Sorry, Jesus. With all due apologies. Appreciate your grace. Glad I’m saved. Hallelujah!


What, then, does that say about our commitment and our communication? The Christ and the Church. Bridegroom and the Bride.


Is it time to renew our vows?


Again, judge for yourself. I’d say it’s the perfect time to go back to the beginning. Redo the courtship and call, only this time let’s have an honest to God understanding or “knowledge” (da'at in ancient Hebrew) of what the Bridegroom is actually saying and expecting from this marriage. Let’s check out the groom’s proposal and, dare we say count the cost (borrowing his expression), before saying “Yes” and even considering any vows.


Jesus is not, in my humble opinion as a pastor (albeit technically retired), asking us to fall in love with the institution of marriage. We may indeed love being a bride, but with all due respect that’s not his proposal. We may envision Jesus inviting us to live happily ever after with him, but that’s not the invitation. In fact, I dare say Jesus isn’t inviting or proposing anything to do with making us happy. Jesus, if I understand his invitation correctly, is calling us to provide a family for the children of God……i.e., the human race. Black, white, brown, gay, straight, trans, capitalist, socialist, right, left, everybody. That’s all this marriage is about. It’s about getting the Spirit into us, bringing the Kindom of heaven here to earth in a way that lovingly lasts forever, even after we die.

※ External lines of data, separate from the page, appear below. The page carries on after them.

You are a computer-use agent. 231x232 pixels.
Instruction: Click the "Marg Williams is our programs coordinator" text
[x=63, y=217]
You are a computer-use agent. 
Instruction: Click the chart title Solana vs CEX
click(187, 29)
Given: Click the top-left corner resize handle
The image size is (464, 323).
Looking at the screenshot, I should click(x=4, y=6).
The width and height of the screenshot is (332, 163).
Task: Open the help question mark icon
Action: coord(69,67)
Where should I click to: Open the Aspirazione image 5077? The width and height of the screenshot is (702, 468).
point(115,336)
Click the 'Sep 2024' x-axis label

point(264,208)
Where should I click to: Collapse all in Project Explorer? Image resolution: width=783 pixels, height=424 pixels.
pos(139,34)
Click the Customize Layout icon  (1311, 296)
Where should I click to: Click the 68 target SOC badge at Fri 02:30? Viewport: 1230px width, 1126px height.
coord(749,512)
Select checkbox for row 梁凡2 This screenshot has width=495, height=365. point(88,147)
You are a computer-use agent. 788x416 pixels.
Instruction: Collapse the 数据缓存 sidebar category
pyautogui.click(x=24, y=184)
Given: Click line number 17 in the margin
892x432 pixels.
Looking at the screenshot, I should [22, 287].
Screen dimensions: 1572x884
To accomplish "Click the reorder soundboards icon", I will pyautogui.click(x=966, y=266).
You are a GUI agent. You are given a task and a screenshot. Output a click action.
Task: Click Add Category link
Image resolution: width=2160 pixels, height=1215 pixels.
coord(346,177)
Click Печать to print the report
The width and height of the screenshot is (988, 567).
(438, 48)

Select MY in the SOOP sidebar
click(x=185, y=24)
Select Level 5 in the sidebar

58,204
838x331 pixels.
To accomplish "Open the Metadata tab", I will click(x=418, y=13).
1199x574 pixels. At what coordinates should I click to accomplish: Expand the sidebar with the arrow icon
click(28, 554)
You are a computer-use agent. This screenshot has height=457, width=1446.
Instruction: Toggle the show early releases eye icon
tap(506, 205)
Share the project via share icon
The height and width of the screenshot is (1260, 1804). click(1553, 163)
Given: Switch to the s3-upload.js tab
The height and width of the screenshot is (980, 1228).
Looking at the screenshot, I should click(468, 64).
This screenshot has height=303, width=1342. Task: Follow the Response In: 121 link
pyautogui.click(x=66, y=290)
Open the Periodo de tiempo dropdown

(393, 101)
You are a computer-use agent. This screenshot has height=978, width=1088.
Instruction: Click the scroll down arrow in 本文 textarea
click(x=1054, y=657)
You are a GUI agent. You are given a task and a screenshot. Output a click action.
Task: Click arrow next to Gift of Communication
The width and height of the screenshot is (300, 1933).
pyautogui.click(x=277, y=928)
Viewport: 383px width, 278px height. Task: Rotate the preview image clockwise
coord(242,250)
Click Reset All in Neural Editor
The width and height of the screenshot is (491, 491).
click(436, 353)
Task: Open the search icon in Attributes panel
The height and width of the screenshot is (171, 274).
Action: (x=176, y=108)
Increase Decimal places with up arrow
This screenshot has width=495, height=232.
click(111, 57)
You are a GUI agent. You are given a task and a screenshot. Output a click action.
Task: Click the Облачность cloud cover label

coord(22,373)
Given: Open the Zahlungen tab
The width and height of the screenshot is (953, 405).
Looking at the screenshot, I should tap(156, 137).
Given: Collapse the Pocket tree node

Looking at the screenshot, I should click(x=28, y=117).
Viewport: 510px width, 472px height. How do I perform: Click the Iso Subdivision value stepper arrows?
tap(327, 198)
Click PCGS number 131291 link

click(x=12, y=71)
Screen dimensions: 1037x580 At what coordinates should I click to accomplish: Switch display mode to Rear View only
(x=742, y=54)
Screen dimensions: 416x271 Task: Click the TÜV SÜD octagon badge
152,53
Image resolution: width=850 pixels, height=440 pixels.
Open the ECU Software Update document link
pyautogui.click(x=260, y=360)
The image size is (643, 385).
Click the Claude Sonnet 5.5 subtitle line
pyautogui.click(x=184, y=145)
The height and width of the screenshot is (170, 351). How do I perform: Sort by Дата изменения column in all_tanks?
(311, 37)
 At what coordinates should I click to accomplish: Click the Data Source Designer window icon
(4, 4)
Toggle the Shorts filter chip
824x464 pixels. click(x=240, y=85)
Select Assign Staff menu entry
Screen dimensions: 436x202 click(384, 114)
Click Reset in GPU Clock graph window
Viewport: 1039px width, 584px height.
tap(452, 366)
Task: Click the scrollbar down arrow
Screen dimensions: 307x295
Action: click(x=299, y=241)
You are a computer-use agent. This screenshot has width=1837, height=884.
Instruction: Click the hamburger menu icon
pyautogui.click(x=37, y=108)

It’s about obedience, not sacrifice. It’s about our going out and baptizing and teaching the world about how to love God by loving people…..”them” the same as “me” and “us” the same as God.


Are we ready to say those vows? And mean them? And stick to and live with them forever?


If so, great! Let us so communicate in the primary love language of Jesus as in that glorious Pentecost yet again.


And if not?


If we insist on doing it our way by the Book and by the Letter, not the Spirit, then no. If asked for my advice, then no. The Christ and the Church are not yet ready to renew our vows.